Она снова рассмеялась и, потянувшись, поцеловала Давыдова в щеку.
– И это хорошо… Спасибо, мне очень понравилось так просыпаться. Мне снился странный сон, Денис. Очень странный сон. И ты, – она привстала на локте и наклонилась над ним, заглядывая ему в лицо, – ты выхватил меня из него.
– Странный сон, – повторил Давыдов, стараясь голосом не выдать свою растерянность. Ему почему-то стало неуютно. Очень неуютно. – А что за сон, малыш? Ты не помнишь?
Карина покачала головой.
– Почти не помню. Знаешь, если человека разбудить в быстрой фазе сна, то сновидение стирается. Помню, что там было холодно. Очень холодно. И дул страшный ледяной ветер… Я должна была куда-то ехать или лететь. В общем, что-то делать…
– А я там был?
– Нет, тебя не было.
– Ты же точно не помнишь?
– Это помню, – сказала она твердо. – Тебя там точно не было. Там был другой мужчина. Не ты.
– Вы занимались любовью?
– Нет. Я была в каких-то мехах, в комбинезоне… Нет, не помню. Только холод и свист ветра. А потом… Потом ты меня согрел.
Они поцеловались неспешно, нежно, словно пробуя друг друга на вкус.
– Знаешь, – сказала Карина ему на ухо, – мне показалось, что ты сегодня был другой. Совсем другой. Обычно ты нежнее, не такой напористый, не такой властный. Ты удивительно нежный любовник, милый. Но только что ты был не таким. Это был ты – твой запах, твои руки и… – ее ладонь скользнула вниз и коснулась уже затвердевшей плоти, – и все остальное тоже твое. Но все-таки – не ты. И не могу сказать, что мне это не понравилось.
Давыдов понял, что он тоже не может рассказать ничего о том, что пригрезилось. Воспоминания стерлись не полностью, но спутались и поблекли. Яркая, выпуклая картина сновидения разлетелась на осколки, мелкие, как брызги разбитого сталинитового стекла. Кое-что он помнил, но вот именно это жене рассказывать было вовсе не обязательно.
– Мне тоже снился сон, Кара, – признался он. – Очень странный сон. И я его тоже не помню.
– Очень странный? – переспросила она и снова поцеловала его в губы.
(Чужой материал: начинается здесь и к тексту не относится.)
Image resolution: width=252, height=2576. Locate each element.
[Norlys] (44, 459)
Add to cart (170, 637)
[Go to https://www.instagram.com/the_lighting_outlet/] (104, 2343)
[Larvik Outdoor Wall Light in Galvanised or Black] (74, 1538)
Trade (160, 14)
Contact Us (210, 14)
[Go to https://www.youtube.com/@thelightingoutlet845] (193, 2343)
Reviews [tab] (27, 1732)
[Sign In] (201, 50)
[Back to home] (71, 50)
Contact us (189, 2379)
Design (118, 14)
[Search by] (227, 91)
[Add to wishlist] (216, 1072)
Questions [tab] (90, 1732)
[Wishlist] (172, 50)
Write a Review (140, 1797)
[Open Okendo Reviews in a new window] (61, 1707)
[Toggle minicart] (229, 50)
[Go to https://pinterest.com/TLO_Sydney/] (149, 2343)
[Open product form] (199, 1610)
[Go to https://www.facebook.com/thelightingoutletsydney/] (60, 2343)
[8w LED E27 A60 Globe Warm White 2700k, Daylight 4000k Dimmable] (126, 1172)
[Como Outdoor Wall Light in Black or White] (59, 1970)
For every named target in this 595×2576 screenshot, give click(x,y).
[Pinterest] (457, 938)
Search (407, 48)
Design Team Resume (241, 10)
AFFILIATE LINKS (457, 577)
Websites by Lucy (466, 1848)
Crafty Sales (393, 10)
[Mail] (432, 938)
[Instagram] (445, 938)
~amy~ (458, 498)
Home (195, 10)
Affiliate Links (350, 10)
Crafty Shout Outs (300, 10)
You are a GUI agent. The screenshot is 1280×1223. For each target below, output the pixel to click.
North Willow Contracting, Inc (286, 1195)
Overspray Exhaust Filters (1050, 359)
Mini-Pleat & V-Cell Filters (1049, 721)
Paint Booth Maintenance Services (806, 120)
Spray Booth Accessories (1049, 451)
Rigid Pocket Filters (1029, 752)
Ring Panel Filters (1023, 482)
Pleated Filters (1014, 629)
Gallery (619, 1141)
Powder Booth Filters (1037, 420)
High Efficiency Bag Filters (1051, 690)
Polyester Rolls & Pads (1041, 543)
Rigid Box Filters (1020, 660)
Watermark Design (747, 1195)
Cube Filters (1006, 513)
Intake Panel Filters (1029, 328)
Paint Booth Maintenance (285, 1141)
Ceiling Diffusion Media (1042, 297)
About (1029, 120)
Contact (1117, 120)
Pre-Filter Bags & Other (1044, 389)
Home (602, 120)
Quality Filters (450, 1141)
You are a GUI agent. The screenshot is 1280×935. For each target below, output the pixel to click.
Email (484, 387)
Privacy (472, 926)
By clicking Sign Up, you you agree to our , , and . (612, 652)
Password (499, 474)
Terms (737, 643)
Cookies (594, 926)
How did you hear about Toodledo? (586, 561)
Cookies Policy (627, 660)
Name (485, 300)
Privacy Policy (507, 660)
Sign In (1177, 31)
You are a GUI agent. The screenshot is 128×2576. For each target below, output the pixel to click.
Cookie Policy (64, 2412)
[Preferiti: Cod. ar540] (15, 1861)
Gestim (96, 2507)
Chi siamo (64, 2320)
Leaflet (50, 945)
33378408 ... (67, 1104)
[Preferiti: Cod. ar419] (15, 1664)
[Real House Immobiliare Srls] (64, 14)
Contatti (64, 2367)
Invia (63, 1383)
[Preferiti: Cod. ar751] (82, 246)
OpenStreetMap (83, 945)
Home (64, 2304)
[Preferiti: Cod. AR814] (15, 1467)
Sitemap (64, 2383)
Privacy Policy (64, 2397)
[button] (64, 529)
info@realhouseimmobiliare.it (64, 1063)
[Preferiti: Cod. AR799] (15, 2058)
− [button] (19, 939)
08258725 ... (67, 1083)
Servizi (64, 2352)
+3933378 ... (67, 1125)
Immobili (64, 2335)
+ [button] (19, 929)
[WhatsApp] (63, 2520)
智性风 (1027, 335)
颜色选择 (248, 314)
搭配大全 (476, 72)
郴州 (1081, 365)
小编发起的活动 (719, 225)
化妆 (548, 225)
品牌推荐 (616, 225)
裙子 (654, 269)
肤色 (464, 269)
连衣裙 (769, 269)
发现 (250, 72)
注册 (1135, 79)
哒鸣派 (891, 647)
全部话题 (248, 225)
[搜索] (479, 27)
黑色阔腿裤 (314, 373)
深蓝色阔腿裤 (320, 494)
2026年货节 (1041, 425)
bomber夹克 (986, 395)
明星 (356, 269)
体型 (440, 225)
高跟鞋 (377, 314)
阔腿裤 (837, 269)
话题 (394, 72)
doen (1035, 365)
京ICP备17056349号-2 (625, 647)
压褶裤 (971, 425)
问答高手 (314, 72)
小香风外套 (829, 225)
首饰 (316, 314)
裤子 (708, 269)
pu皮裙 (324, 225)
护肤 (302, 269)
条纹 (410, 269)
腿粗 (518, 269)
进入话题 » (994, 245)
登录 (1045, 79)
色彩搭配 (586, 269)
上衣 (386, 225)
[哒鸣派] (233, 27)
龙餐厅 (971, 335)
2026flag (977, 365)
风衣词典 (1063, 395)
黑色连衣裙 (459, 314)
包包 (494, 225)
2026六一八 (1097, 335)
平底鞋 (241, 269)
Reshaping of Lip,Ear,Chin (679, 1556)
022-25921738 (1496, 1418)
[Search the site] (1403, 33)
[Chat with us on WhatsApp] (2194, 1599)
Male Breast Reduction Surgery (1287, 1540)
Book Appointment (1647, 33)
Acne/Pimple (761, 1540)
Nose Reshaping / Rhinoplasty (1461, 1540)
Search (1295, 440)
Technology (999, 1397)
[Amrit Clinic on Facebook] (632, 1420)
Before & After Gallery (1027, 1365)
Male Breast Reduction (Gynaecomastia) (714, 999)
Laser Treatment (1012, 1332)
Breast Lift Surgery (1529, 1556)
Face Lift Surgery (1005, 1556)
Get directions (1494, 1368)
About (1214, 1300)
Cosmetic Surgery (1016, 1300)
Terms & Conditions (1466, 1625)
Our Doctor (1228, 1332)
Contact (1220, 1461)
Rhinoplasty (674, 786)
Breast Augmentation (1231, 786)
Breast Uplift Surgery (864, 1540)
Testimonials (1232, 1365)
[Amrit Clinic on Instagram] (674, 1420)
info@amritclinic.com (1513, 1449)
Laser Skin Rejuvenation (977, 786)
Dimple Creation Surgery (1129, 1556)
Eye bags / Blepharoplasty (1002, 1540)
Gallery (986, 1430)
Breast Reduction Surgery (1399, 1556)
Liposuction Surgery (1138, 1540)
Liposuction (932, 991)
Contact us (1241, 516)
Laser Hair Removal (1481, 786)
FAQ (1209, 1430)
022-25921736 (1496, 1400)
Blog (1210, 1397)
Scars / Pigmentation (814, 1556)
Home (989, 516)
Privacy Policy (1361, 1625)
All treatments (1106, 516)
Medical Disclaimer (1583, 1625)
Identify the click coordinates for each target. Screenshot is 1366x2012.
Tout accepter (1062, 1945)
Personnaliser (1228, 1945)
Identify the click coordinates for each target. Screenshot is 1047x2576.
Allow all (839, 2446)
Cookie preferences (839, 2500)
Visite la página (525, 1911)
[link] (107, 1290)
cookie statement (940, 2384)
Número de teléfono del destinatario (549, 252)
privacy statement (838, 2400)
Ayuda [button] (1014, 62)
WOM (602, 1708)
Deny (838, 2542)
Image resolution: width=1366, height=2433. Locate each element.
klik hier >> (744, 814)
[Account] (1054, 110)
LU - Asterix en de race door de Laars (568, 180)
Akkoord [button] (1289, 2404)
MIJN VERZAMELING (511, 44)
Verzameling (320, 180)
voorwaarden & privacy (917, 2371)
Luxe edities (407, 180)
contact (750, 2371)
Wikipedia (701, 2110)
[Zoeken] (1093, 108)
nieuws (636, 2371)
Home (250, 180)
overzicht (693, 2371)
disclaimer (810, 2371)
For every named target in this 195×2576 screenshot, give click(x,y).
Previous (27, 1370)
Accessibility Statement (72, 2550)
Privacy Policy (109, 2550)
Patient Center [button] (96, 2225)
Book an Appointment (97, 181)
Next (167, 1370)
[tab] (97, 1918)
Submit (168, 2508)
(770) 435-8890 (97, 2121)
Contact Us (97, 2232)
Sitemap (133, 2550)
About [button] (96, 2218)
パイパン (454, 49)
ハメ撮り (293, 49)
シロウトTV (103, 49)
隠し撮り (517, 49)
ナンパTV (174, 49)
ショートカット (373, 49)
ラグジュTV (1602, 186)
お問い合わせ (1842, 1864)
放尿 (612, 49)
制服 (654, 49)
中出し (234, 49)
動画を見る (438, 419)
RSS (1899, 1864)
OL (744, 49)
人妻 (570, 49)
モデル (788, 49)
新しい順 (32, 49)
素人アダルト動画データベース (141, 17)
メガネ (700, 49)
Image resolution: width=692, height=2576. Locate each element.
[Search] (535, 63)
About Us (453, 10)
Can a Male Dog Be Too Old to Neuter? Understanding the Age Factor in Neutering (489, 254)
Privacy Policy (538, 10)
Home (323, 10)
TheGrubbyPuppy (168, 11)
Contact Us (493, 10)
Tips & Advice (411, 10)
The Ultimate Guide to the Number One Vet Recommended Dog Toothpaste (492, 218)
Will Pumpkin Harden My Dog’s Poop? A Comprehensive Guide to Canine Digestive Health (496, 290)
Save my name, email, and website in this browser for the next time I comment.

Точным, плавным движением крадущейся ласки она перетекла со смятых простыней к нему на грудь, скользнула по ней и села на его бедрах, зажав напряженный член мужа между ягодиц.
– Там, в твоем сне была я? – прошептала Карина тихонько и, наклонившись, осторожно тронула зубами мочку Денисова уха.
– Нет, – ответил Данилов. – Тебя там не было.
– Ты же не помнишь…
Он медленно провел ладонями по ее спине, погладил бедра.
– Это помню. Тебя там не было. Тебя там точно не было.